DATA TO PROCESS -
______________________________

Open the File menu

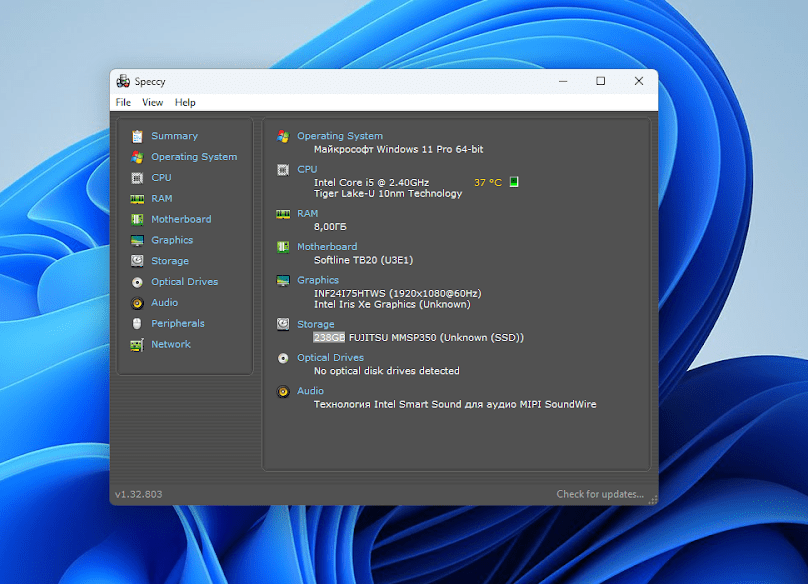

______________________________

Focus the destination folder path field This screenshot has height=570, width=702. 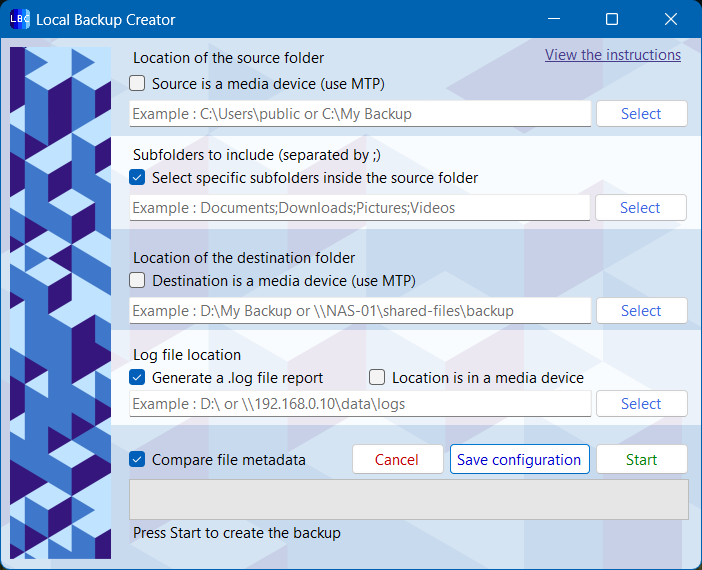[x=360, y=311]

______________________________

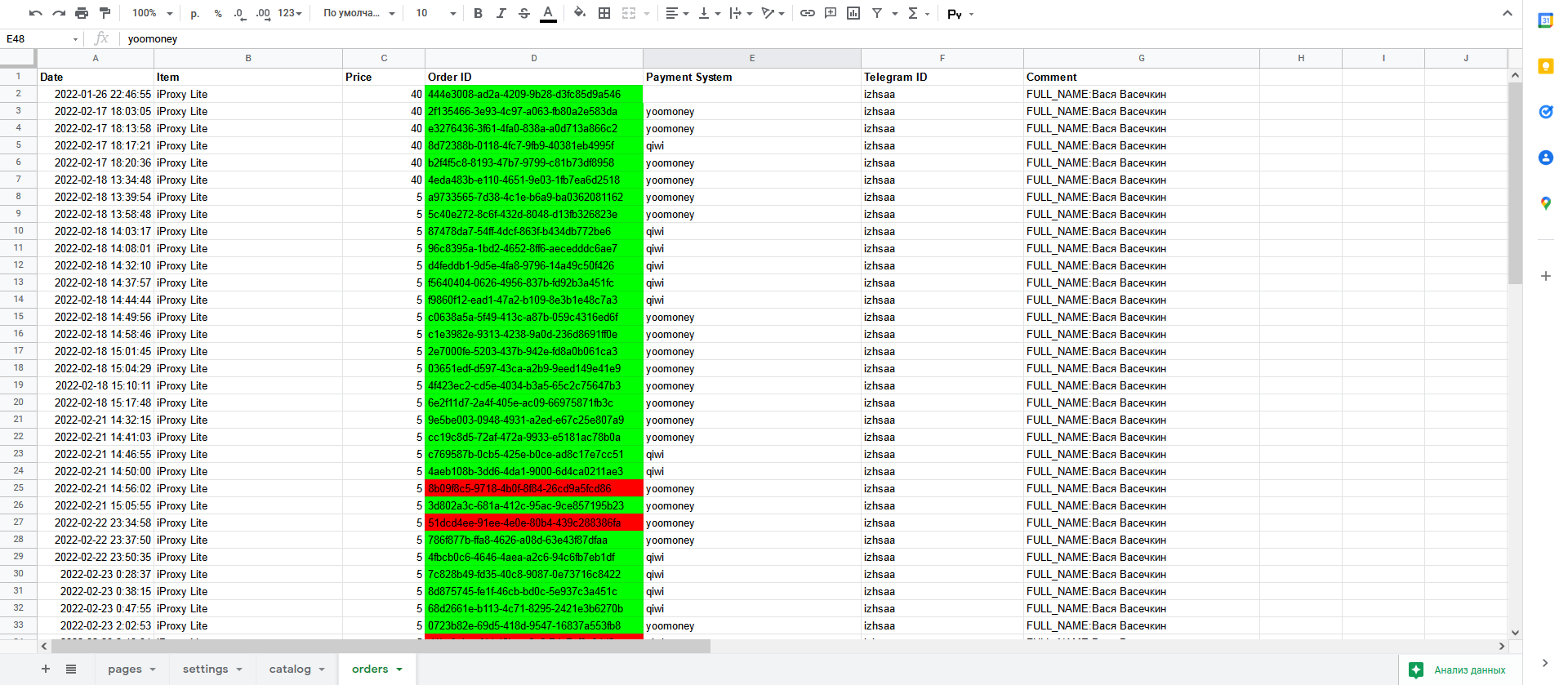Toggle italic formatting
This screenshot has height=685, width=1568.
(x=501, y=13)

______________________________

TASK DETAILS -
Reproduce the data verbatim, starting at the line containing "Toggle italic formatting" and ending at the line containing "(x=501, y=13)". Leave the pictures out of your reply.

ANSWER TO THE PROBLEM -
Toggle italic formatting
This screenshot has height=685, width=1568.
(x=501, y=13)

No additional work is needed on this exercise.